Préaliser le graffiti le plus connu de Banksy (exposé à Turin) : la petite fille au bras tendu vers un lointain ballon rouge, en vol. Ou prenez Esther, la protagoniste de Les lettres d’Esther par Cécile Pivot (Rizzoli), qui a adressé une question aux cinq membres anonymes de son laboratoire de correspondance : de quoi vous défendez-vous ? Mais un ballon et une question peuvent-ils suffire pour parler de dépendance émotionnelle ? Peut être pas. Mais ça pourrait être un bon début si c’est vrai une définition précise de ce trouble n’existe pas.

Brooke Shields et Martin Hewit dans Love without end de Franco Zeffirelli, 1981 (IPA)

Une addiction pathologique ?

Les études scientifiques sont insuffisantes et la dépendance des autres ce n’est pas encore une véritable pathologie de recherche. Dans la dernière mise à jour du manuel statistique des maladies mentales, les addictions comportementales, ou nouvelles addictions telles que l’addiction au jeu, au travail, au sexe et au shopping, ont trouvé leur place. Certains chercheurs ont également inclus la dépendance à l’amour dans cette classification. Il y a tellement de choses à étudier. Mais ceux qui en souffrent ont tout compris. Anxiété, possessivité, soif d’attention, attachement morbide. Le terrain où tout cela prend racine est l’histoire de notre enfance, cette phase où nous apprenons l’ABC de l’amour.
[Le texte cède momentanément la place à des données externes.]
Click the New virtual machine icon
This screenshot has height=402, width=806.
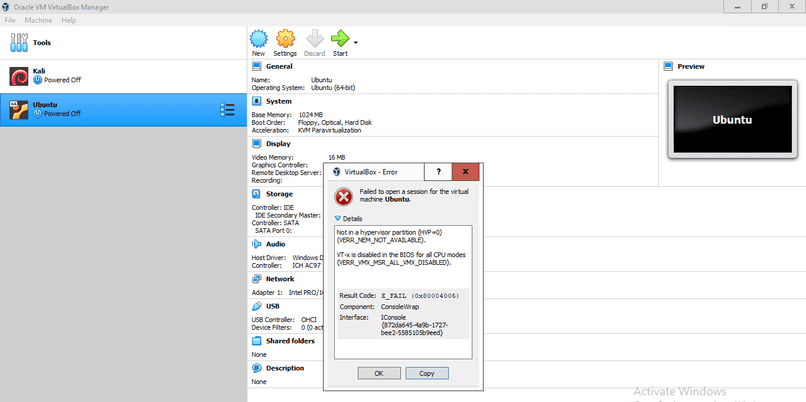[x=258, y=39]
Coincé dans le mauvais amour

« Un moment épiphanique, tout d’un coup. Je me disputais avec mon partenaire, il m’insultait parce que j’avais osé avouer sa trahison à quelqu’un. Il se souciait seulement que notre image du couple parfait ne soit pas fissurée aux yeux des autres. A ce moment j’ai réalisé que notre relation n’allait pasque pardonner la trahison et passer à autre chose par peur d’une rupture seule serait insensé. Je l’ai quitté cet après-midi et à partir de ce moment j’ai regardé le passé avec clarté et j’ai compris que la mienne était une pure dépendance affective que je n’avais pas remarquée depuis des années ». Chiara S. travaille dans une agence de publicité, a 42 ans et vit à Bergame. “A cette époque je le détestais, car en général on a tendance à toujours blâmer le narcisse, mais au final je me détestais moi-même. Je m’étais trompé et peut-être l’avais-je aussi trompé. Je savais depuis le début que c’était une mauvaise relation mais je suis resté têtu. Je m’en suis sorti tout seul. Ou mieux, avec l’aide d’amis et aussi de quelques prétendants qui ont augmenté mon estime de moi », poursuit-elle.

Changer de mode

Je suis passé d’être un bon modèle “femme” à une vie plus active dans laquelle j’ai retrouvé mes passions. Aujourd’hui j’ai une relation épanouie mais le mécanisme de la dépendance affective est subtil et demeure toujours. Je me retrouve souvent à souffrir de jalousie exagérée, une manie de contrôle. Mais j’y travaille. Quand je suis sur le point de renoncer à quelque chose de gentil pour moi, pour passer plus de temps avec lui, je m’arrête et change d’avis. Parce que vous n’êtes pas obligé de tout faire à deux. Quand cette histoire s’est terminée j’ai rencontré une fille par hasard, elle est devenue mon amie, elle est psychothérapeute. Cela m’a aidé à réaliser où était l’origine de tout cela. J’ai grandi avec un père absent et une mère distraite. Focalisée comme elle l’était sur la gestion de ses problèmes de dépression, elle m’a un peu serré dans ses bras, a peu ri avec moi. Je me suis endormi le soir à la recherche d’un de ses derniers câlins qui n’est jamais venu. En grandissant, ses attentions ont été la critique, la censure, la froideur. Je me suis récemment rendu compte à quel point cette faim d’amour d’alors ressemble à celle d’aujourd’hui. J’ai vécu convaincu que si je donne tant d’amour j’ai le droit de l’exiger, de me sentir digne d’estime. J’y travaille. Quand l’anxiété me frappe, je respire et je me demande « qu’est-ce qui te rend vraiment heureux ? Qui te rend heureux ?”. Et j’essaie de donner la priorité à cela », conclut-il.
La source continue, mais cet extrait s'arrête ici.